__Quoted passage__
[Start]

Understanding the MongoDB Aggregation Pipeline: A Beginner's Guide

AMITAMIT
8 min read

What is the Aggregation Pipeline in MongoDB?

The aggregation pipeline in MongoDB is a powerful framework used to process and transform data. It processes data in multiple stages, with each stage performing a specific operation (like filtering, grouping, or sorting). The output of one stage becomes the input for the next, similar to how a SQL GROUP BY or JOIN works. Think of it as a data pipeline, where data flows through several stages, with each stage transforming it before passing it to the next.

How the Aggregation Pipeline Works?

An aggregation pipeline consists of multiple stages, each of which applies a specific transformation to the data. Data flows through these stages one after the other. The syntax looks like this:

db.collection.aggregate([
    { stage1 },
    { stage2 },
    { stage3 },
    ...
]);

Each stage is an object where you specify an operation (e.g., $match, $group, $sort) and the parameters needed for that operation.

Sample Document:

Let's say we have the following user document in the users collection:

{
  "_id": ObjectId("6357f4c4e4b0a5c95f9d4e5a"),
  "name": "Alice",
  "age": 25,
  "gender": "female",
  "hobbies": ["coding", "reading", "swimming"],
  "orders": [
    { "product": "Laptop", "price": 1000 },
    { "product": "Phone", "price": 500 }
  ]
}

Important Aggregation Operators and How They Work.

  1. $match – Filter Documents (Similar to WHERE in SQL)
  • It works like the find() query. This stage selects documents that match the specified conditions.

  • Use it early in the pipeline to reduce the amount of data processed in later stages.

  • $match is used to filter documents based on certain conditions.

      // Query:
      const result = await User.aggregate([
        { $match: { age: { $gte: 18 } } }
      ]);
    
      // Output:
      [
        {
          "_id": "6357f4c4e4b0a5c95f9d4e5a",
          "name": "Alice",
          "age": 25,
          "gender": "female",
          "hobbies": ["coding", "reading", "swimming"],
          "orders": [
            { "product": "Laptop", "price": 1000 },
            { "product": "Phone", "price": 500 }
          ]
        }
      ]
    

    This returns documents where age >= 18.

  1. $project - Select Specific Fields
  • Use $project to shape the output by including or excluding certain fields.

      // Query :
      const result = await User.aggregate([
        { $project: { name: 1, age: 1, totalOrders: { $size: "$orders" } } }
      ]);
    
      // Output :
      [
        {
          "_id": "6357f4c4e4b0a5c95f9d4e5a",
          "name": "Alice",
          "age": 25,
          "totalOrders": 2
        }
      ]
    

    This includes the name, age, and the number of orders.

  1. $unwind - Flatten an Array Field
  • Use $unwind to break down an array field (like orders or hobbies) into multiple documents.

      // Query :
      const result = await User.aggregate([
        { $unwind: "$hobbies" }
      ]);
    
      // Output :
      [
        { "_id": "6357f4c4e4b0a5c95f9d4e5a",
           "name": "Alice",
           "hobbies": "coding"
        },
        { "_id": "6357f4c4e4b0a5c95f9d4e5a",
           "name": "Alice",
           "hobbies": "reading"

[End]

__Data provided__
[Start]

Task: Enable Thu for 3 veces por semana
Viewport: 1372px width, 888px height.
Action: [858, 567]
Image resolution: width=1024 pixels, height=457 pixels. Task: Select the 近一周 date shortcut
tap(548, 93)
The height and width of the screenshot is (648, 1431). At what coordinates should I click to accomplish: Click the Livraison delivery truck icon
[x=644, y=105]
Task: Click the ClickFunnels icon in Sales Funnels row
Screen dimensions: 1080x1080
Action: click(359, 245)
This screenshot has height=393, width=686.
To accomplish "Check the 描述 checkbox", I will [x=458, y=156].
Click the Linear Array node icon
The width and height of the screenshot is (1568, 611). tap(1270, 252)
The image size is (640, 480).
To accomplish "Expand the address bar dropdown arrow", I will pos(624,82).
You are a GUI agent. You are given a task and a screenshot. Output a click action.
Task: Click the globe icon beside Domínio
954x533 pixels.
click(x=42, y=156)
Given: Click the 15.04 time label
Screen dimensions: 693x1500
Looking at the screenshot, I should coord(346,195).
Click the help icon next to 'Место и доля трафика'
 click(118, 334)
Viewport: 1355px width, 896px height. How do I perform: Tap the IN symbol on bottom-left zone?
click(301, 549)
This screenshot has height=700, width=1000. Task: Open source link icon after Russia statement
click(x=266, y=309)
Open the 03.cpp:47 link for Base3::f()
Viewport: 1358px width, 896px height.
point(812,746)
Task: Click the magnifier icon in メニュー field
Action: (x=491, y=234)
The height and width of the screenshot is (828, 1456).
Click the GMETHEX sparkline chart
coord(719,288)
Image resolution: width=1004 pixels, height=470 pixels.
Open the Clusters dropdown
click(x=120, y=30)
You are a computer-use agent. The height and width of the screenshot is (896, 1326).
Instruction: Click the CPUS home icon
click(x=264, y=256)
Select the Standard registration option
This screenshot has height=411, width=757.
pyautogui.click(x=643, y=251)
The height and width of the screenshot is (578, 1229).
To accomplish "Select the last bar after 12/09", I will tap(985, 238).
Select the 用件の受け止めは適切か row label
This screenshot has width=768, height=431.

[End]

__Exercise instructions__
• A. Answer these questions from the MongoDB aggregation guide, one answer a line, marked as the questions are:
(i) What query does the $match stage work like?
(ii) What value does "totalOrders" take in the output of the $project query?
(iii) Into what does $unwind break down an array field?
• B. For each statement, say whether it agrees with the MongoDB aggregation guide. Answer yes or no and quote the words of the guide that decide it.
(i) The guide advises placing $match late in the pipeline.
(ii) Each stage passes its output on as the input of the next stage.
(iii) The sample user document gives Alice an age of 30.
• C. Reproduce word for word the part of the MongoDB aggregation guide that opens with the words "What is the" and closes with "to the next.".

__Results of the exercise__
• A.
(i) The find() query.
(ii) 2
(iii) Multiple documents.

• B.
(i) No: "Use it early in the pipeline to reduce the amount of data processed in later stages."
(ii) Yes: "The output of one stage becomes the input for the next"
(iii) No: "age": 25

• C.
What is the Aggregation Pipeline in MongoDB?

The aggregation pipeline in MongoDB is a powerful framework used to process and transform data. It processes data in multiple stages, with each stage performing a specific operation (like filtering, grouping, or sorting). The output of one stage becomes the input for the next, similar to how a SQL GROUP BY or JOIN works. Think of it as a data pipeline, where data flows through several stages, with each stage transforming it before passing it to the next.